◆ Stored rows
----------
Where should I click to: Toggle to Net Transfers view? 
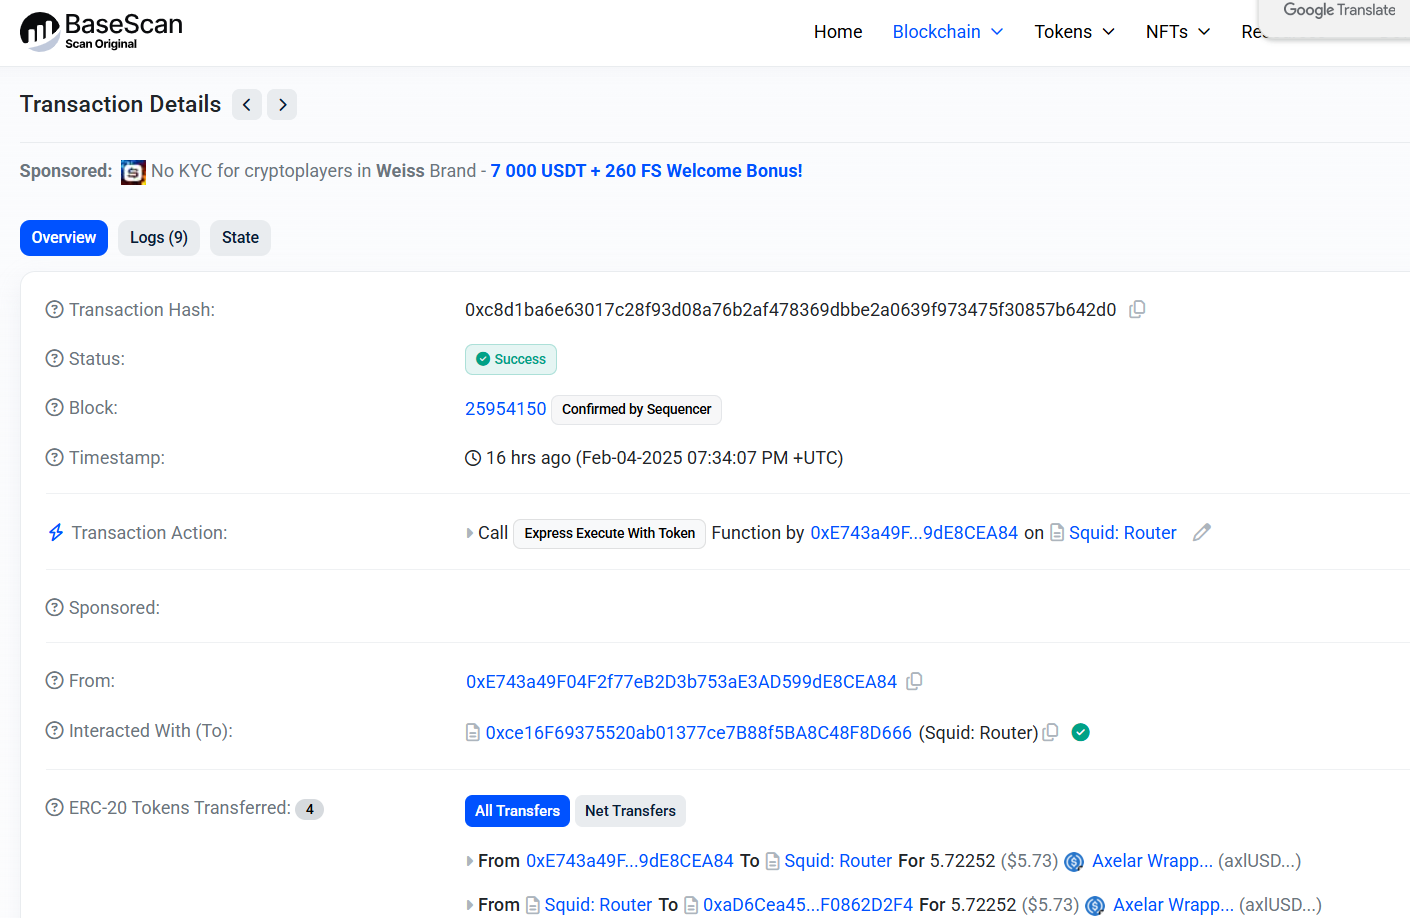click(630, 811)
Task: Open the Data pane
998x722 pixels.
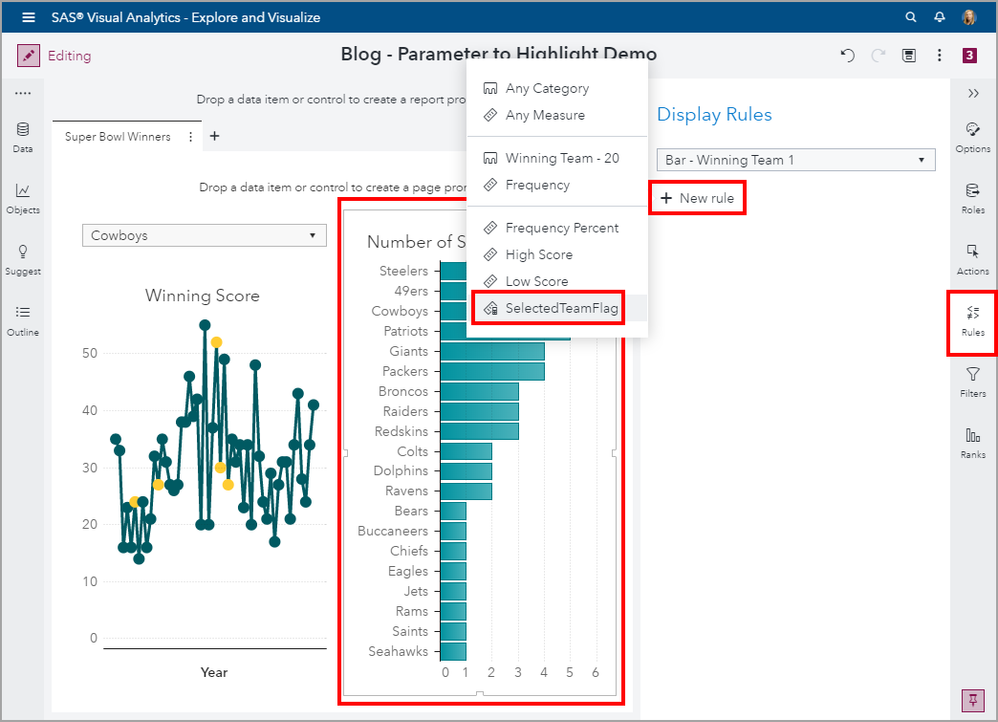Action: pos(22,137)
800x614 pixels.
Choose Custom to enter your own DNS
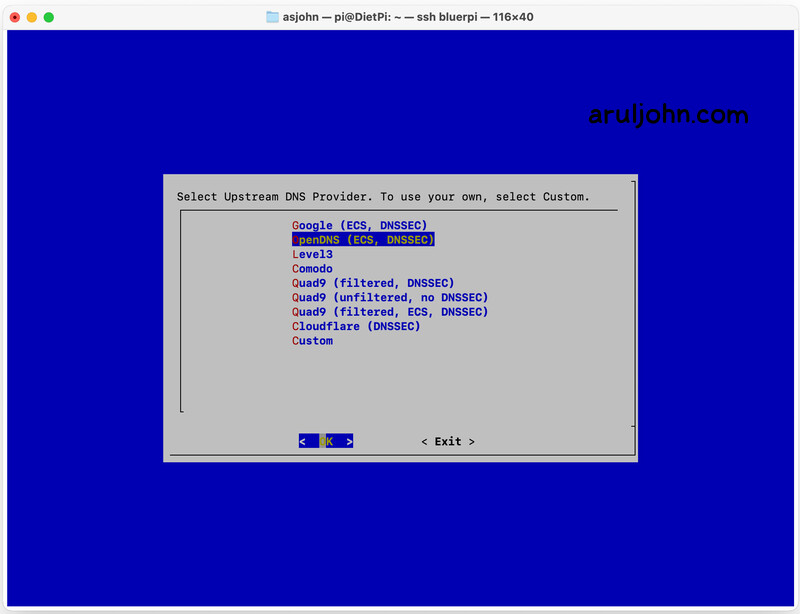point(312,340)
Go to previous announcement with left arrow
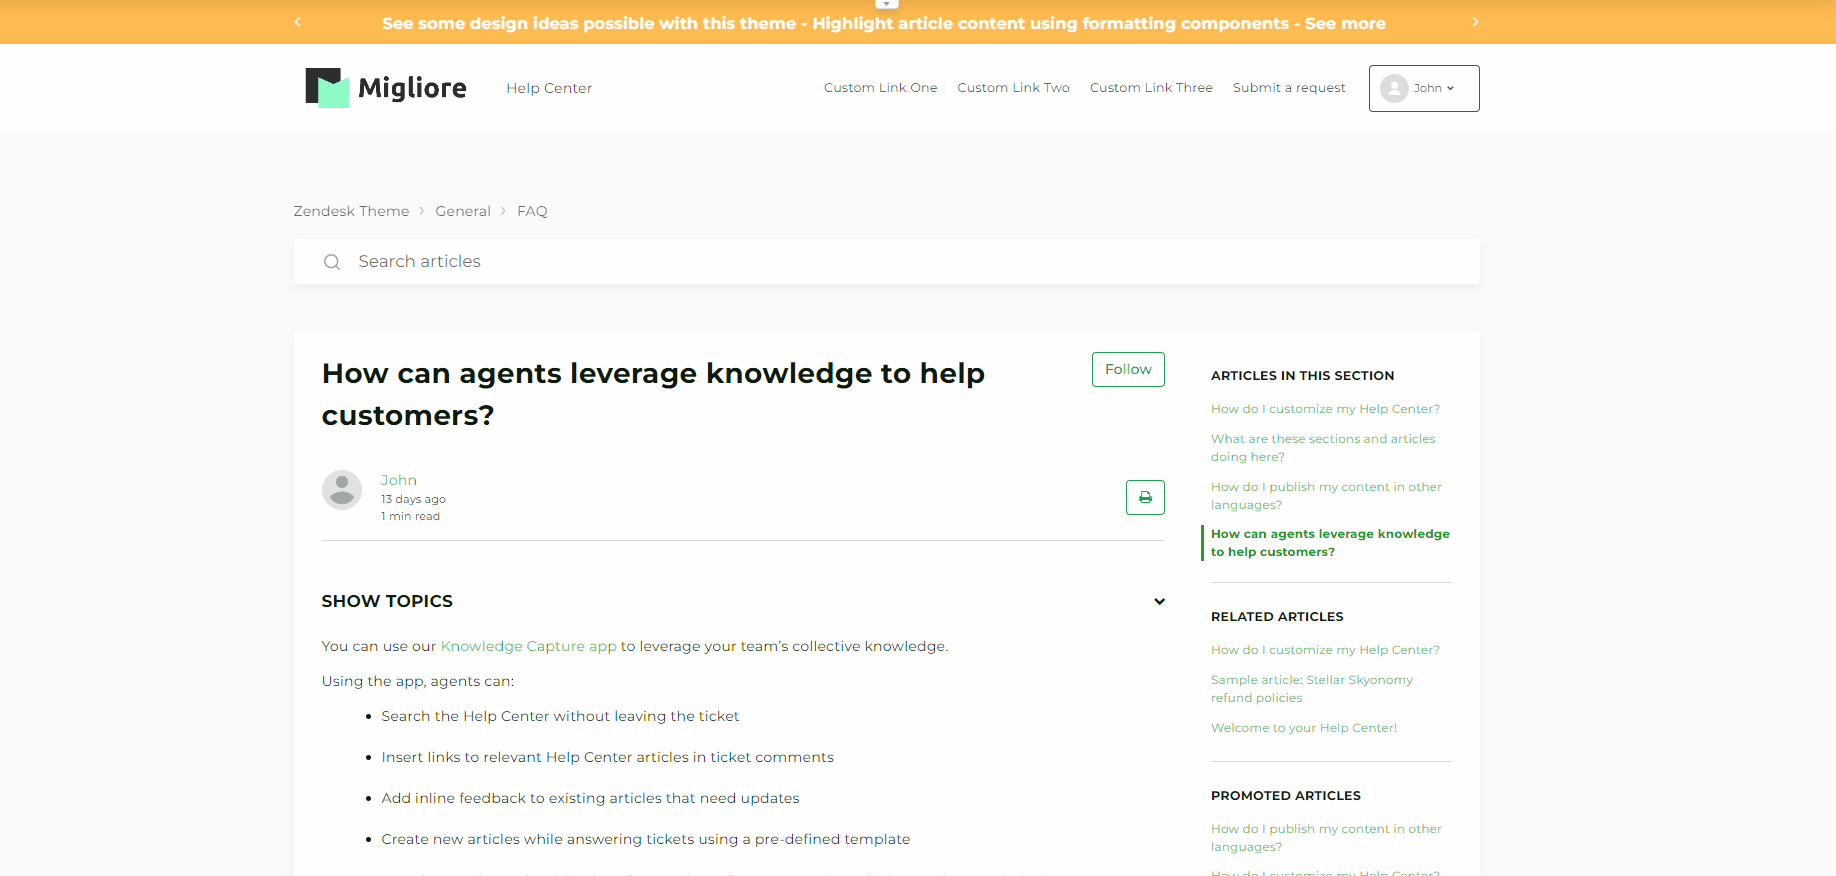The image size is (1836, 876). (297, 22)
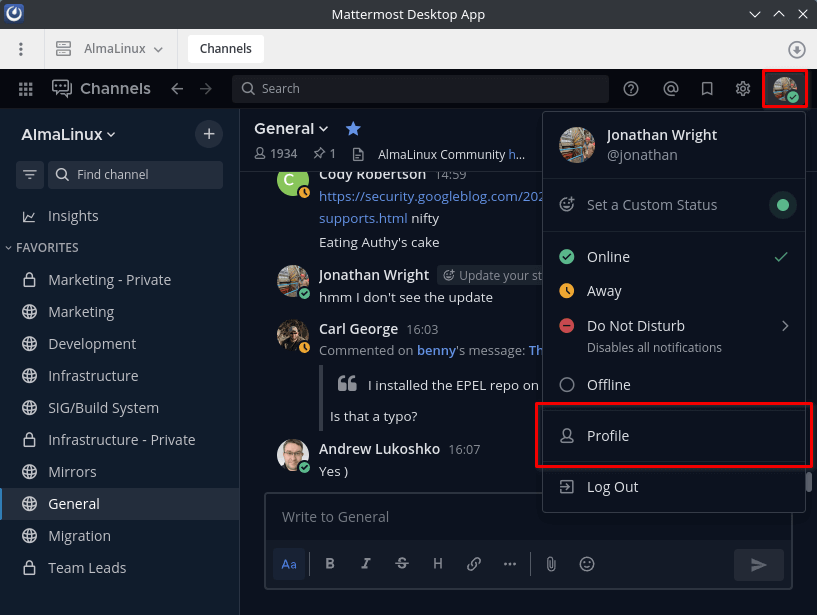
Task: Open the help icon next to search
Action: (x=630, y=88)
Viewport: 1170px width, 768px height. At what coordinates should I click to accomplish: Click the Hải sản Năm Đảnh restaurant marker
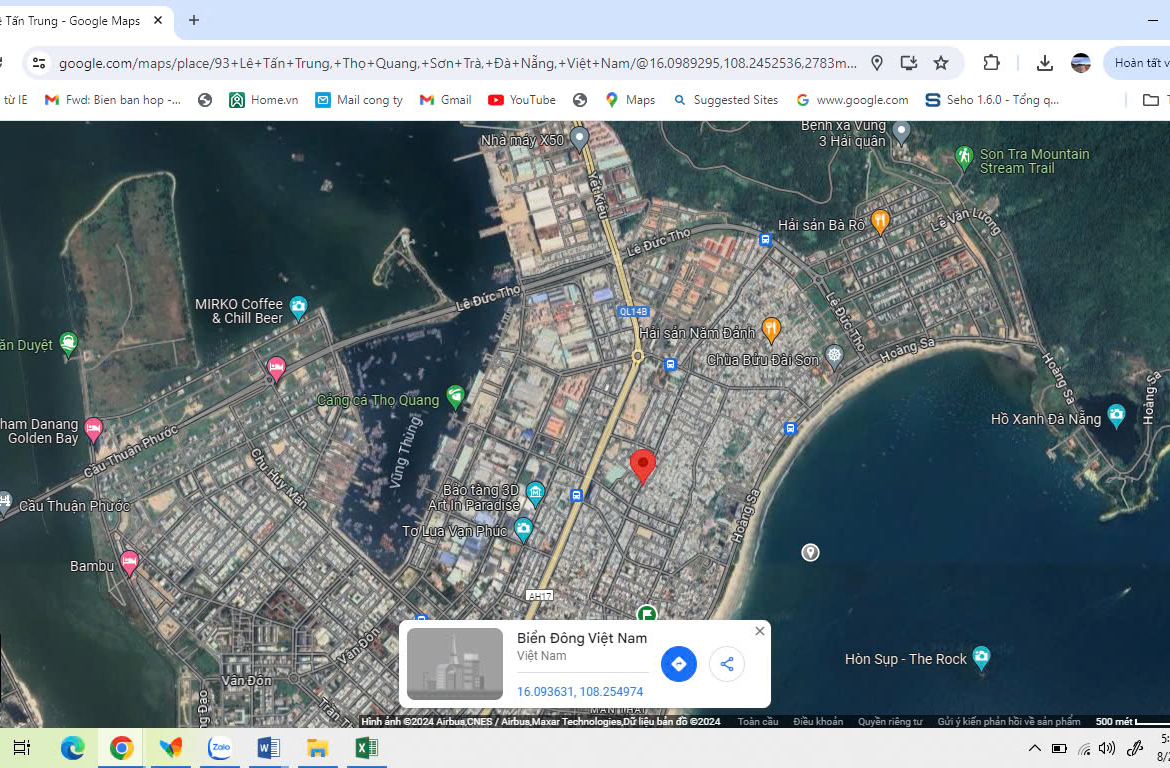(771, 327)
----------
◆ Task prompt
Please write out all the items above again with "pixels" swapped for "px" and everything else unchanged, leaving out the pictures.

◆ Output of the exercise
Where should I click to: Toggle to Net Transfers view? 
click(630, 811)
Task: Open the Data pane
998x722 px.
Action: pos(22,137)
800x614 px.
Choose Custom to enter your own DNS
point(312,340)
Go to previous announcement with left arrow
The image size is (1836, 876). (297, 22)
Task: Open the help icon next to search
Action: (x=630, y=88)
Viewport: 1170px width, 768px height. At what coordinates should I click to accomplish: Click the Hải sản Năm Đảnh restaurant marker
(771, 327)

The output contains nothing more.